━━━ Source document

There is some problem with ACPI in 8.0, as I got this too on my Inspiron after upgrade. Submitted http://www.freebsd.org/cgi/query-pr.cgi?pr=140979 , please see if this is applicable for your situation too.


----------



## Grey_Ash (Nov 30, 2009)

Tarick said:
			
		

> There is some problem with ACPI in 8.0, as I got this too on my Inspiron after upgrade. Submitted http://www.freebsd.org/cgi/query-pr.cgi?pr=140979 , please see if this is applicable for your situation too.



Hello,
 I got this problem also while using the RC3 cd. I read the bug report, it seems to be the same problem! 
 I would like to test your fix. But I'm not familiar with the workings of the FreeBSD loader. When the cd has loaded the boot selections menu screen do I press e like in grub2 to edit loader.conf? Or something entirely different?
  Before going further Ill download the 8.0 stable release I think.
    Cheers and thanks for the tip! 

           grey


----------



## Grey_Ash (Nov 30, 2009)

Ah I think I found something:

*Press 6 in the boot menu: escape to loader prompt*


from another thread. So Ill try that.

 Cheers


----------



## Grey_Ash (Dec 11, 2009)

OK this fix you posted works for me! Thanks a million. I wonder what this device "ec" could be.


----------



## Beastie (Dec 11, 2009)

It's the ACPI embedded controller.

/usr/src/sys/modules/acpi/acpi/Makefile:


> # ACPI hardware drivers, mostly used for mobile systems.

━━━━━━

**Exercise instructions**
• 1. Write out the part of the forum thread that opens with the words containing "## Grey_Ash (Dec" and closes with "Beastie (Dec 11, 2009)".
• 2. In the forum thread, what is the device "ec" identified as?

━━━ Excerpted data

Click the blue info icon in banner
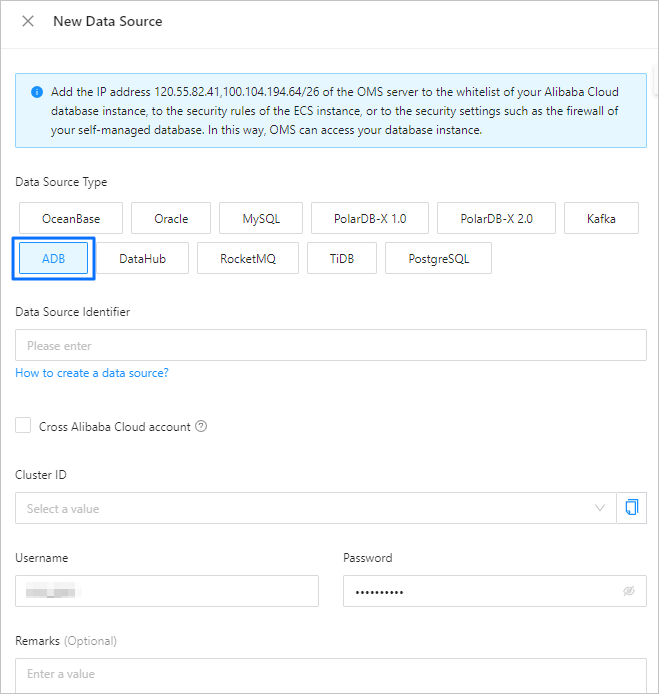 [x=37, y=92]
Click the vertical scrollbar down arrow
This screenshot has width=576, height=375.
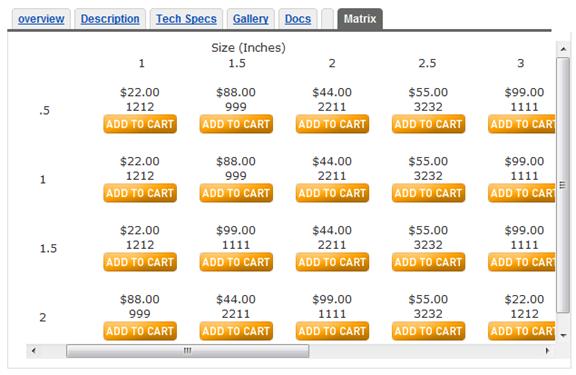tap(563, 335)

━━━━━━

**Results for each task**
• 1.
## Grey_Ash (Dec 11, 2009)

OK this fix you posted works for me! Thanks a million. I wonder what this device "ec" could be.


----------



## Beastie (Dec 11, 2009)

• 2. The ACPI embedded controller.